== PROBLEM DESCRIPTION ==
Apart from the images, every record here needs to be copied exactly.

== PROVIDED DATA ==
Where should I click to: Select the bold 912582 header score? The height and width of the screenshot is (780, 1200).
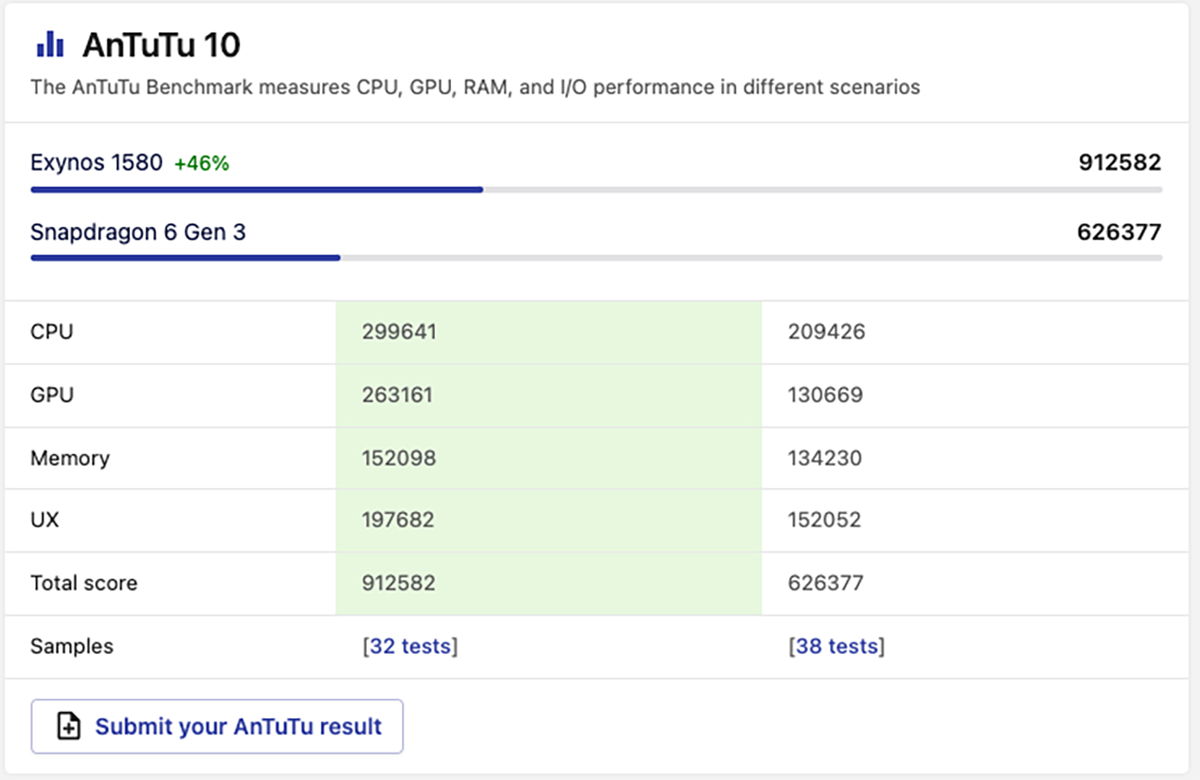[1119, 163]
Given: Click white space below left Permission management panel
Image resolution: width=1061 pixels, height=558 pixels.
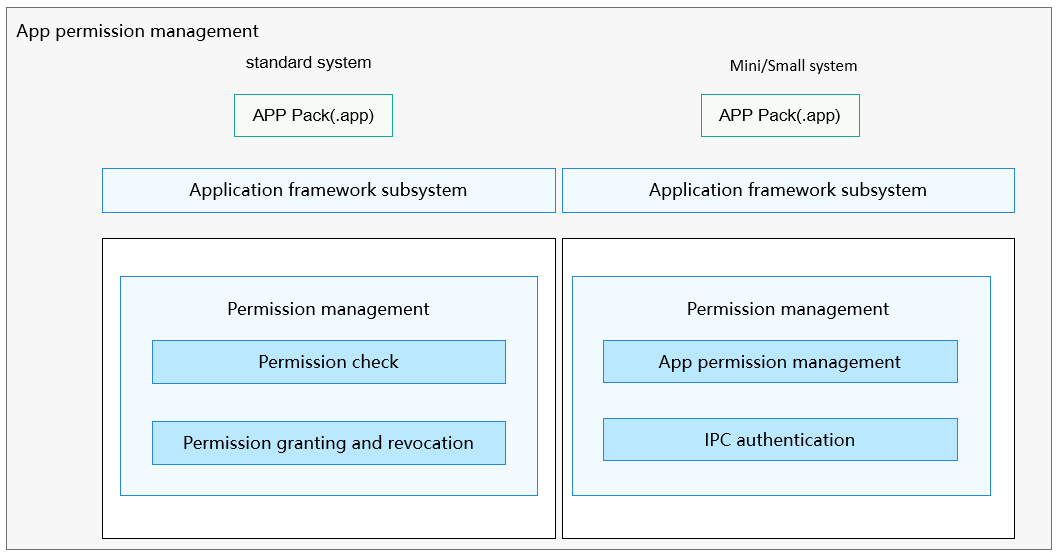Looking at the screenshot, I should click(329, 517).
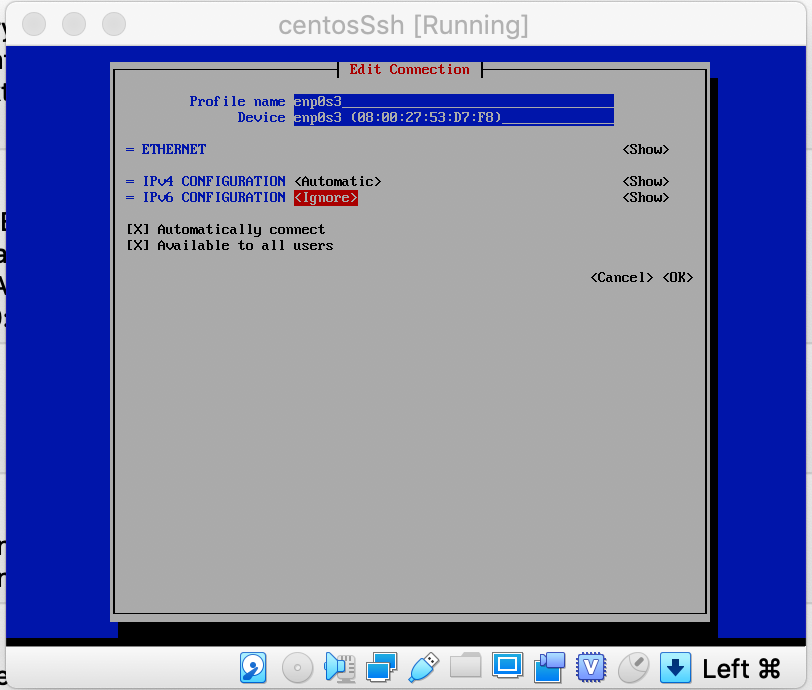Show ETHERNET section details
The width and height of the screenshot is (812, 690).
tap(645, 149)
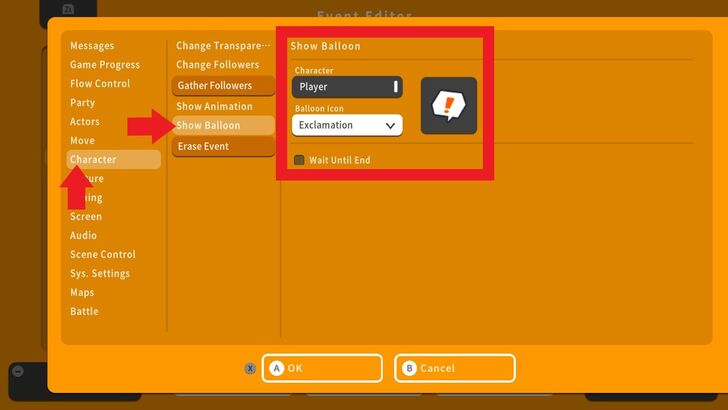Viewport: 728px width, 410px height.
Task: Open the Flow Control category
Action: click(100, 84)
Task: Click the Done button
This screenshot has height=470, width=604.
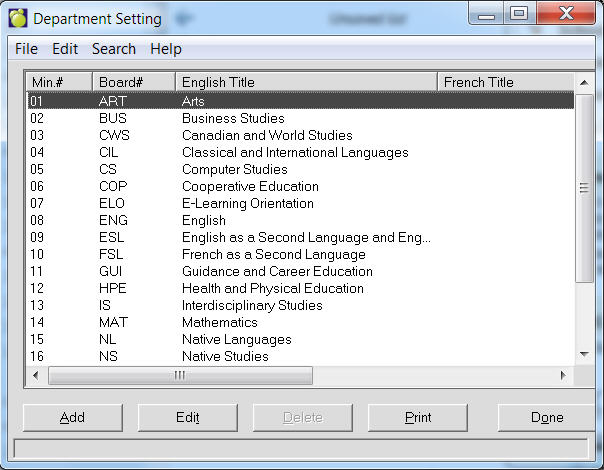Action: click(546, 418)
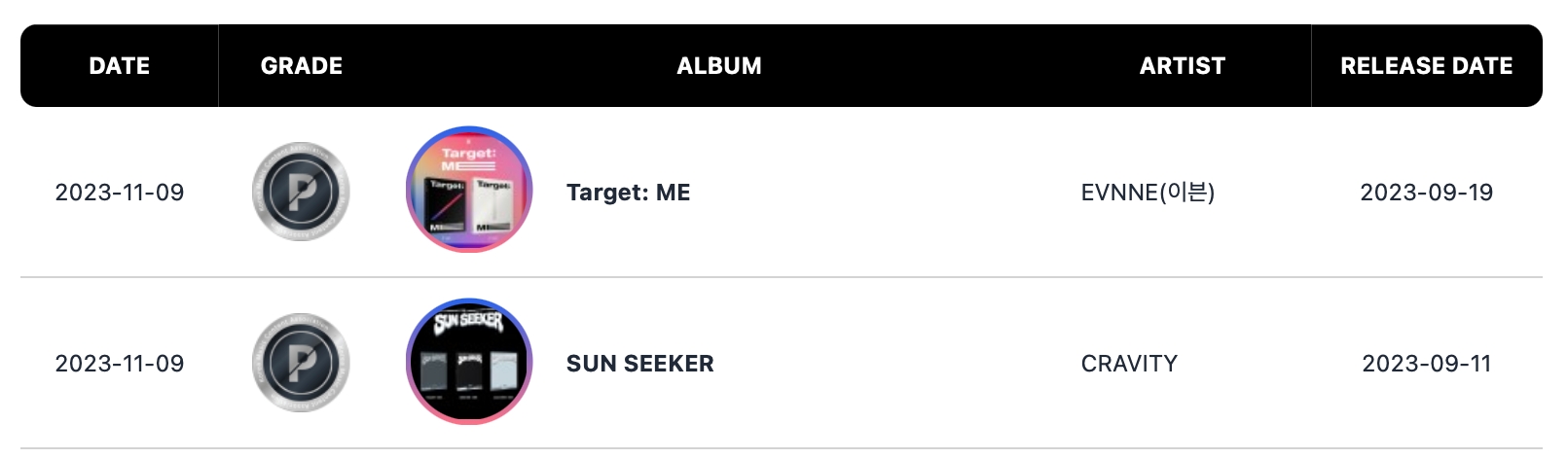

== PROBLEM SOLUTION ==
Where should I click to: Select the bold 912582 header score? The height and width of the screenshot is (780, 1200).
[1119, 163]
Given: Click white space below left Permission management panel
Image resolution: width=1061 pixels, height=558 pixels.
Looking at the screenshot, I should click(329, 517).
Show ETHERNET section details
The width and height of the screenshot is (812, 690).
tap(645, 149)
Viewport: 728px width, 410px height.
Task: Open the Flow Control category
Action: click(100, 84)
Task: Click the Done button
This screenshot has height=470, width=604.
Action: click(546, 418)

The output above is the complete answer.